Task → Copy the passage on sound tools and technology below, reproducing everything from "A. Both are" down to "text scores too.".

Document passage →
A. Both are about experimenting with ingredients that make my life. I enjoy discovering new ingredients and familiarise myself with the ingredients for a long time if they fit me. My sound tools are never the products of my aims. I rarely buy tools apart from basic implements. I happen to find my objects/tools, or they come to me. Then, I compose them into my system. I use the same procedure when I make text scores too.

My relationship to technology is a trial and error, and I don’t want to stress on technology. I like applying invisible and arbitrary forces in order to experience fragility and kinetic subtlety which can be mistaken as nothing. Technology, for me, is a tool to actualise my compositional practice and to complete sociological relations between objects and space.

Items →

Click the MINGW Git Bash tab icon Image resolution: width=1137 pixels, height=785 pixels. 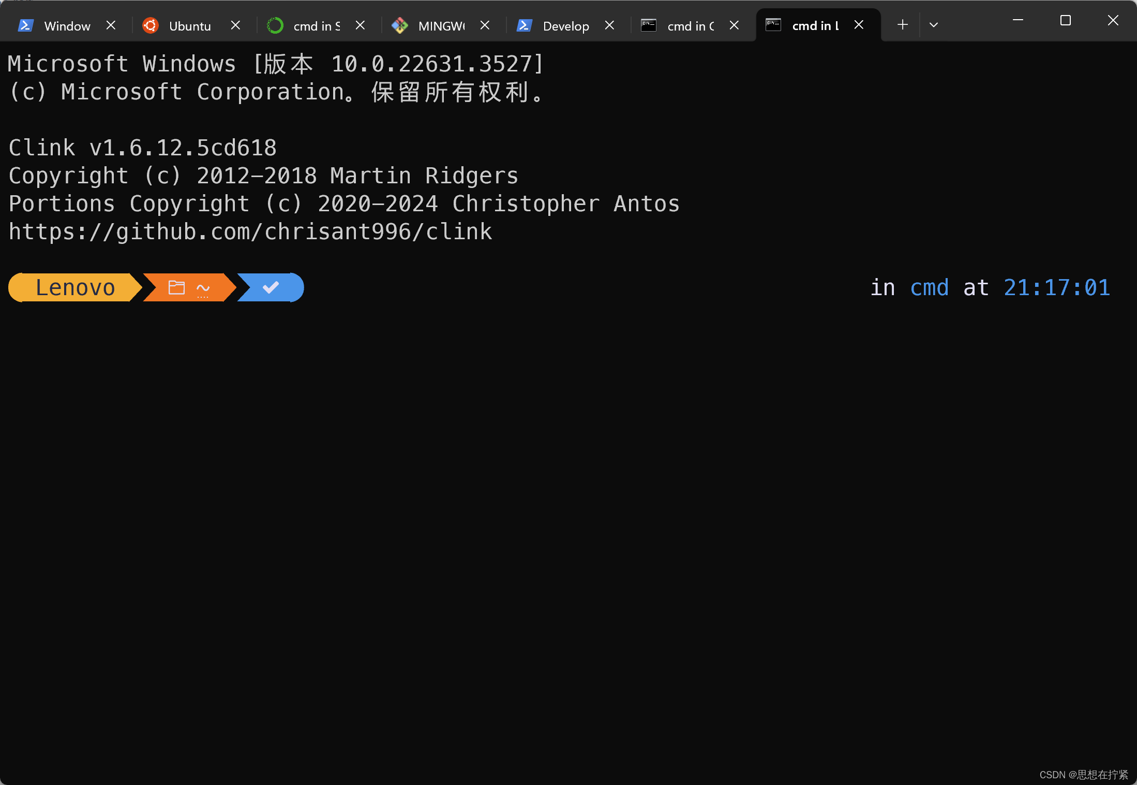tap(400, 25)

---

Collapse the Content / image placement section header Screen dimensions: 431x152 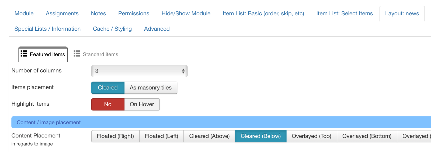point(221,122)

--

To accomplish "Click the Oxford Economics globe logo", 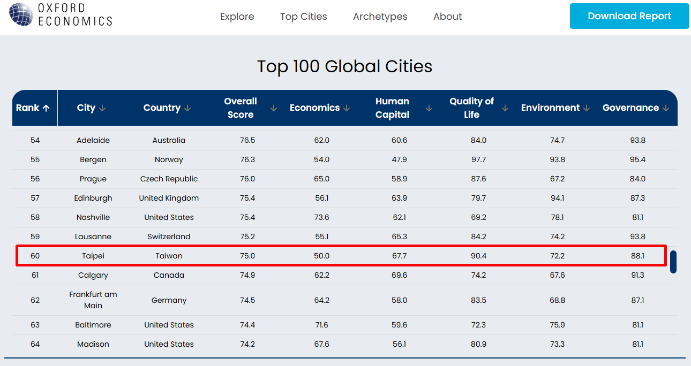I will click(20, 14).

Full response →
A. Both are about experimenting with ingredients that make my life. I enjoy discovering new ingredients and familiarise myself with the ingredients for a long time if they fit me. My sound tools are never the products of my aims. I rarely buy tools apart from basic implements. I happen to find my objects/tools, or they come to me. Then, I compose them into my system. I use the same procedure when I make text scores too.